Still, Stevens said there can be inertia rooted in the layers of bureaucracy that the residential real-estate industry has set up.

“I still believe most real-estate agents are going to recommend their person unless the buyer comes in with a predetermined selection and you don’t want to upset the apple cart. The secret sauce is in the generational shift with millennials. Are they going to keep using the traditional methods that we’ve been using all our lives or is there going to be a break?”

The trend seems clear, Stevens said. “All markets shift, and this is a pretty archaic market. The vast majority of financial products emerge into online.”

Going beyond early adopters

Seidman sees parallels, she said, between the mortgage-brokerage model and the current tussle over the fiduciary rule that the Obama administration tried to enact to govern investment advisers. Mortgages are complicated not just because they’re such enormous transactions that happen so infrequently, she said, but because there are huge numbers of very personal variables, from credit-scoring models to the size of the down payment. A technology-based model like Morty “could be really useful” in bringing some order to that marketplace, Seidman said.

She sees another possible application of Morty’s technology, as well, she said. So far, the company has been content to operate under the radar as the founders finalize the website and the loan process. Most borrowers have found Morty by online word of mouth.

Almost by definition, the high-tech early adopters who’ve used Morty are more affluent than average. As Faux put it, “Lenders love us. We are essentially delivering highly qualified, high-quality gift-wrapped loans to them.”

But that pool of customers isn’t unlimited — and a lower-cost service provider like Morty will need to make revenue in volume, Seidman suggested. It’s also questionable how disruptive Morty can be if it continues to serve only borrowers privileged enough to seek out the best deals and make sense of complex financial information.
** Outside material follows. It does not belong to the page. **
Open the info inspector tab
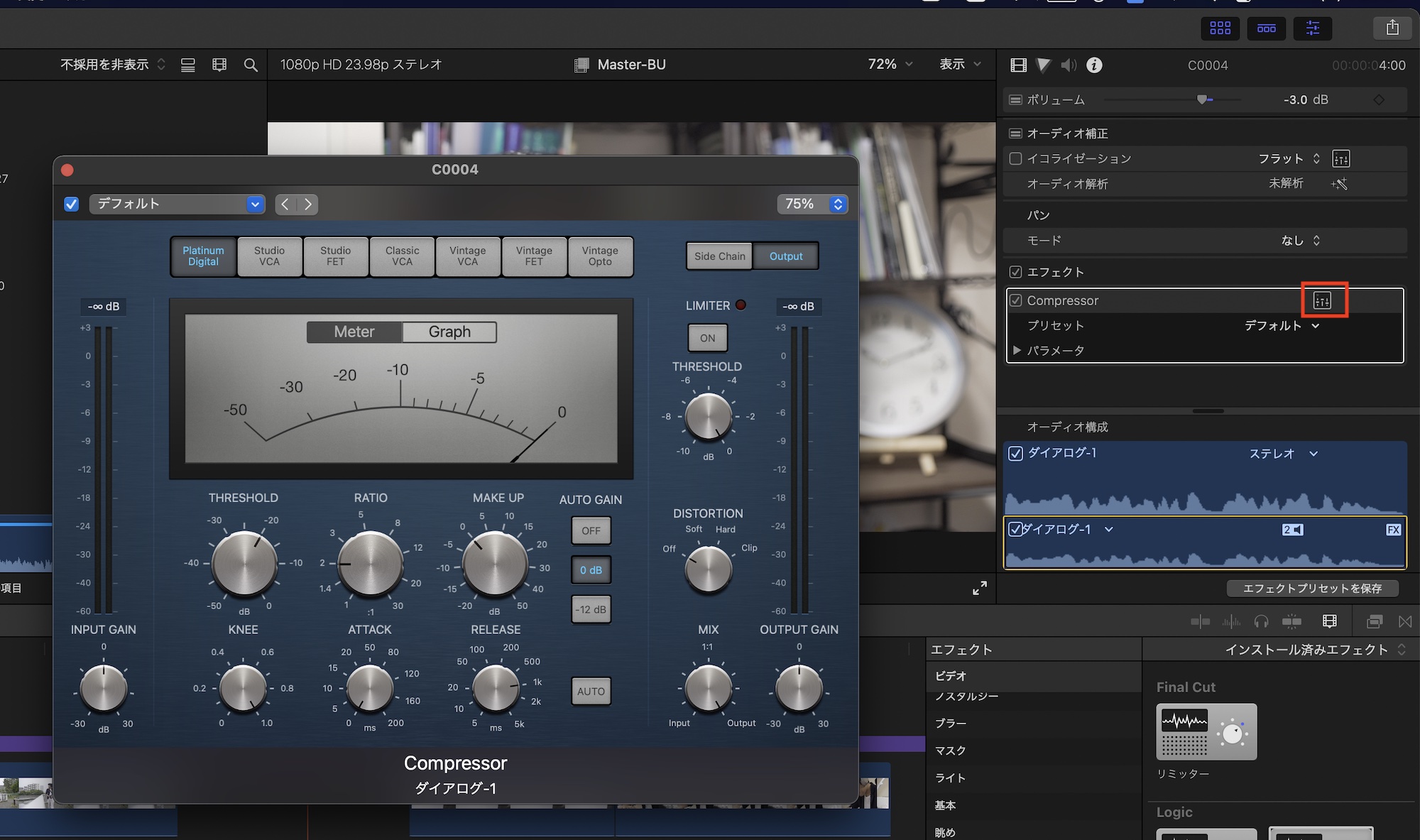The width and height of the screenshot is (1420, 840). pos(1095,65)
Her idea: to pair a tool like Morty with the thousands of housing counseling agencies that work with first-time and other marginalized borrowers around the country. “A mission-oriented trusted intermediary on the customers’ side making use of a complex product,” Seidman said. “There are real opportunities there.”

For now, Faux isn’t worried about scale. Morty is building the model, and the customers will come, he said. Neither is he, or his fellow founders, worried about a newer startup catching Morty from behind.

“The more, the merrier. If we can make the process better for consumers throughout the country and raise awareness, great,” Apsel said. “There can be a lot of winners in this industry.”

Faux put it differently: “I wish them luck going through the state licensing process.”

As the mortgage industry veteran on the leadership team, it falls to him to study — and sit — for licensing exams in each state, a tedious process that’s accompanied by legal paperwork and more.

Morty launches this week after an initial pilot phase. Faux said that no other originator has been able to beat Morty’s rate offerings, and that no customer has walked away from a Morty application after starting it.

Faux also has an olive branch for the “mortgage guys” he wants to put out of business, especially from the perspective of the post-financial-crisis lending landscape.

“Do I think they’re overcharging and getting rich? No, but they’re inadvertently doing so by not modernizing and realizing that there are digital automated processes that can not only lower costs, but make a better mortgage overall.This is a better way to do it, top to bottom.”